## PROBLEM TO SOLVE
Print the listing exactly, but only as far as the line containing "Expand the 연관 갤러리(2/54) list". The first line and that line are both included.

-=-=-=-=-

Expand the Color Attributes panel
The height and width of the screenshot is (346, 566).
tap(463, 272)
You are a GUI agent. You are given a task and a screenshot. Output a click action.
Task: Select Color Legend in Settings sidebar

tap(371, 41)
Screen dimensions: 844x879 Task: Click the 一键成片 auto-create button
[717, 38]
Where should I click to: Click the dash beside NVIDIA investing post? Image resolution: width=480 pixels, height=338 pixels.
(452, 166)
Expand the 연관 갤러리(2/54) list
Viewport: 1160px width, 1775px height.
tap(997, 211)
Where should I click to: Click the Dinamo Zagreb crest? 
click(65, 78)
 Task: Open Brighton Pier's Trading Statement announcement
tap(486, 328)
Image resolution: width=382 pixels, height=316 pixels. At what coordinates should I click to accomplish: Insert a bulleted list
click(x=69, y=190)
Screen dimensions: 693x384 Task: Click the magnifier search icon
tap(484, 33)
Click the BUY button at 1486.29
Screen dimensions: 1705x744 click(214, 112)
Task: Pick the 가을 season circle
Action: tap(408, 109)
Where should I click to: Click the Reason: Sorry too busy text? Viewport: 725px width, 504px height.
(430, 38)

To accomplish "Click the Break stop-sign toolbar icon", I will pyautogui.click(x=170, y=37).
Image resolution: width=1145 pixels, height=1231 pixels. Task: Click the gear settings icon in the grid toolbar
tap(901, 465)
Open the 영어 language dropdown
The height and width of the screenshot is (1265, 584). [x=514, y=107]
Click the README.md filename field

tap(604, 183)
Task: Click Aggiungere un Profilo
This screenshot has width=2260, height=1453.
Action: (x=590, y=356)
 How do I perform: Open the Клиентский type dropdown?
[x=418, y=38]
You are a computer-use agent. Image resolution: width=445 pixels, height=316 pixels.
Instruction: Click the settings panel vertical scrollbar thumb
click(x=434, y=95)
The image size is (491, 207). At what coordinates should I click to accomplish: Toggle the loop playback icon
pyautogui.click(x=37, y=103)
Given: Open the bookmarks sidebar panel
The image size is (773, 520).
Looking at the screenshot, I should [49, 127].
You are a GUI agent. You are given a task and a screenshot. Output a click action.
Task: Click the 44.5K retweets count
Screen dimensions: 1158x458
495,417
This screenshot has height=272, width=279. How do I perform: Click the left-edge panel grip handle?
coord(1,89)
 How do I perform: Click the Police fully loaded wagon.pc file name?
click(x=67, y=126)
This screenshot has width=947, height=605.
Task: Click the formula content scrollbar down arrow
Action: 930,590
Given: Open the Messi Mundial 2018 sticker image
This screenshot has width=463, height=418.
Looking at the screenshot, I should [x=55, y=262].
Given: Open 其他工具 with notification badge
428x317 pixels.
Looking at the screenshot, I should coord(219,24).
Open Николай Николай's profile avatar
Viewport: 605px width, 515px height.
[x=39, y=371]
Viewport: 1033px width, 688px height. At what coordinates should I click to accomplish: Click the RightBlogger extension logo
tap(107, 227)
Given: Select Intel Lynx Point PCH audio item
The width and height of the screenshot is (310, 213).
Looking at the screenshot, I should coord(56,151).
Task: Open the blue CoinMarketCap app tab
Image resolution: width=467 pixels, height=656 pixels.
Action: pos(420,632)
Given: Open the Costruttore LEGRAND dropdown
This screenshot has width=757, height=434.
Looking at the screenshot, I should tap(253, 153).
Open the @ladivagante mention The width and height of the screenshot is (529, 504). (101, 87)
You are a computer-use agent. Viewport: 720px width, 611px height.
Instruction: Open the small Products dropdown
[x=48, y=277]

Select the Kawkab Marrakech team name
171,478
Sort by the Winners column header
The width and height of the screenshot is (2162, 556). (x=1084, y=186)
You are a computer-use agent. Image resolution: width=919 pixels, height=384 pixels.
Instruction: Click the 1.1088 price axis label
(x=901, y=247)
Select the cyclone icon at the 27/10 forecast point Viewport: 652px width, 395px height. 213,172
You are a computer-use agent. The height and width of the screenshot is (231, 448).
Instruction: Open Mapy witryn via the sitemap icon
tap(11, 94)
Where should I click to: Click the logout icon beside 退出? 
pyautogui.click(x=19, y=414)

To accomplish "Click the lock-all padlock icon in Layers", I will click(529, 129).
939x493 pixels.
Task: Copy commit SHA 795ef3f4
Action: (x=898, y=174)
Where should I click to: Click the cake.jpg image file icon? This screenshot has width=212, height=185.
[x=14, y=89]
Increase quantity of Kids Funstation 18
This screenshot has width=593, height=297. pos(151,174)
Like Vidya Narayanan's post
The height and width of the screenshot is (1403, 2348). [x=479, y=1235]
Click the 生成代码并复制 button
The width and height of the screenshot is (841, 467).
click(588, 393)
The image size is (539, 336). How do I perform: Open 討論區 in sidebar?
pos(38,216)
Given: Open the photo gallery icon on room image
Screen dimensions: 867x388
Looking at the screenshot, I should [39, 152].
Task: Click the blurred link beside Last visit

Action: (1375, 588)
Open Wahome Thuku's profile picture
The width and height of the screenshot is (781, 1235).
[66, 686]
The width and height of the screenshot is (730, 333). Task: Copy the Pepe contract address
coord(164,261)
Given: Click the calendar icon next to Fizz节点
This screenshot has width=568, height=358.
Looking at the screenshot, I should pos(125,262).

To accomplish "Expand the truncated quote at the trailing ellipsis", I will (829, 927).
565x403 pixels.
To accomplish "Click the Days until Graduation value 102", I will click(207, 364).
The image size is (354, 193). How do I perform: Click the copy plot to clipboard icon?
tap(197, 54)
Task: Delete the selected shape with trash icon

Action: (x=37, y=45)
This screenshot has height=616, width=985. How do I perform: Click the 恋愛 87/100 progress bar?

-=-=-=-=-

## SOLUTION FOR THIS TASK
Expand the Color Attributes panel
The height and width of the screenshot is (346, 566).
tap(463, 272)
You are a GUI agent. You are given a task and a screenshot. Output a click action.
Task: Select Color Legend in Settings sidebar

tap(371, 41)
Screen dimensions: 844x879 Task: Click the 一键成片 auto-create button
[717, 38]
Where should I click to: Click the dash beside NVIDIA investing post? Image resolution: width=480 pixels, height=338 pixels.
(452, 166)
Expand the 연관 갤러리(2/54) list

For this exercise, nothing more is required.